No stranger to the spotlight, Leakes was in “The New Normal”.

She also appeared on “ The Celebrity Apprentice” and “Dancing with the Stars” as well as made her Broadway debut in Rodgers & Hammerstein's “Cinderella” and was later cast in “Chicago”.

Leakes was a breakout star on “RHOA” and she was loved and hated in equal measures.

She first addressed the decision to leave the show despite her husband Gregg advising her to take the deal.

Leakes said: “They offered six episodes.”

This was a stark contrast to the usual 18 - 24 episodes she would do and she saw it as a diminished role despite her salary remaining the same.

The reality star added: “Over the past four years, I have felt very forced out. I have felt that my role was being diminished… I was just trying to understand why I was being given less and less every season, from the show that I helped to become successful.”

On why she was being forced out.

She responded: “That’s something I can’t speak on but there were things happening behind the scene. Because that is what is happening.

“Many of you guys know, this was before ‘Potomac Housewives’, when I joined the ‘Real Housewives of Atlanta’ season one, the next season they took out an original girl. And the next season they took out another original girl...and then just left me.
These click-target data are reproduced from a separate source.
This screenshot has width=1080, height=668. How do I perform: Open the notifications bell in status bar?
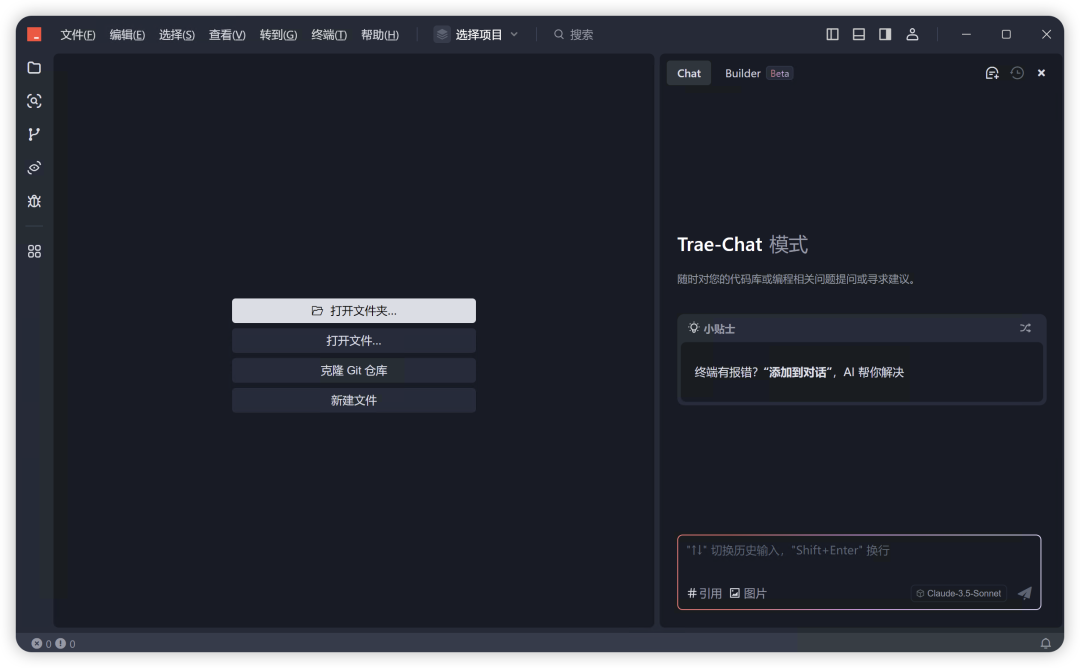(1045, 643)
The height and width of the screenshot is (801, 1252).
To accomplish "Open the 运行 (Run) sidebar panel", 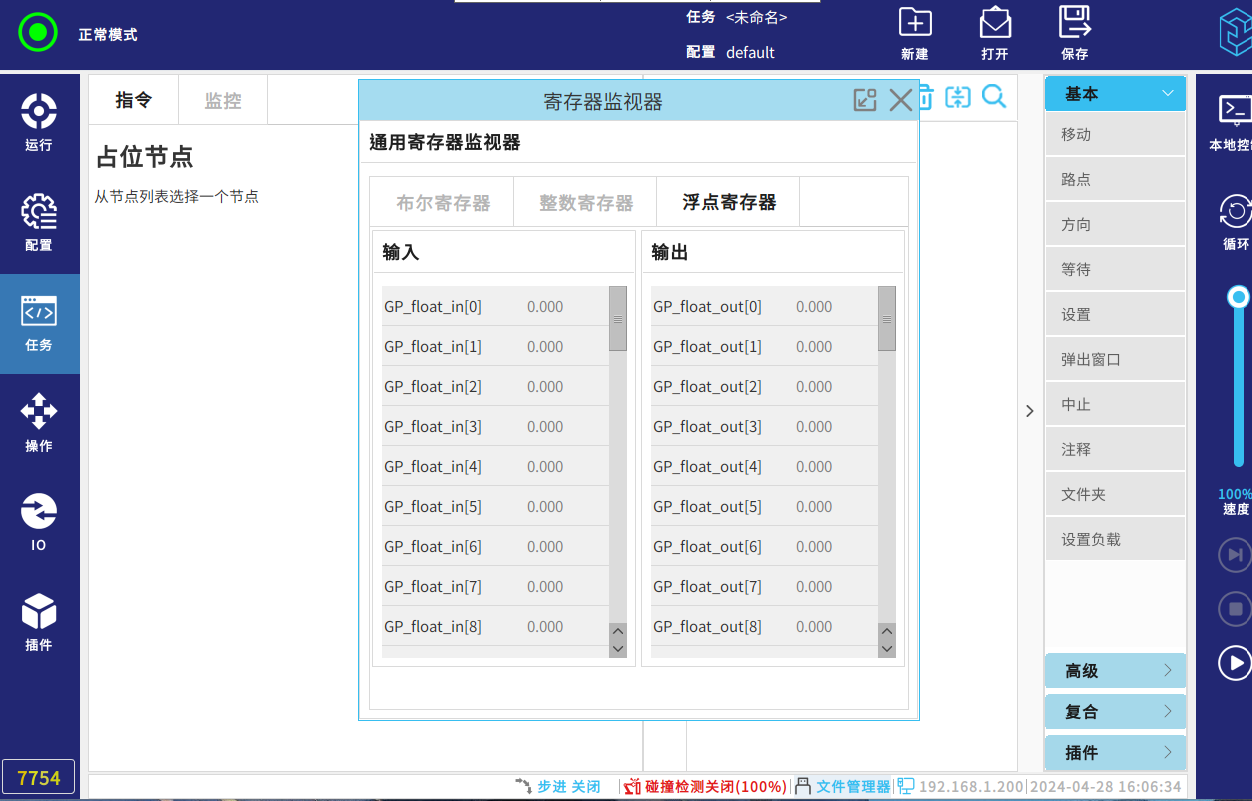I will (x=39, y=122).
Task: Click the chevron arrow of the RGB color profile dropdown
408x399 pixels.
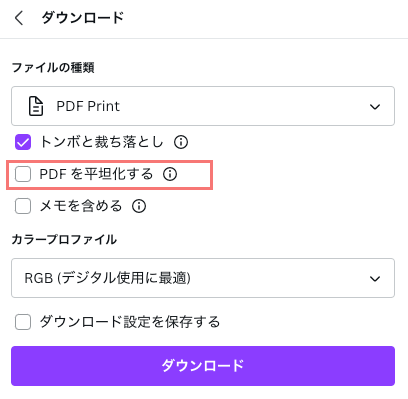Action: tap(375, 279)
“And then for a very long period of time, for a few years, I was the only black original housewife in the entire franchise. All of the original housewives were white and we were definitely treated differently.”

Leakes tell-all sadly impugns a comment made by Bravo TV’s Andy Cohen, who once called her an icon of the genre.

In an industry saturated with some of the most talented Black and Asian actors - many of whom have also gone on to create platforms where the narrative extends beyond “tokenism” roles - it is time for Hollywood’s blanket discrimination to fall as the chorus for change chimes louder.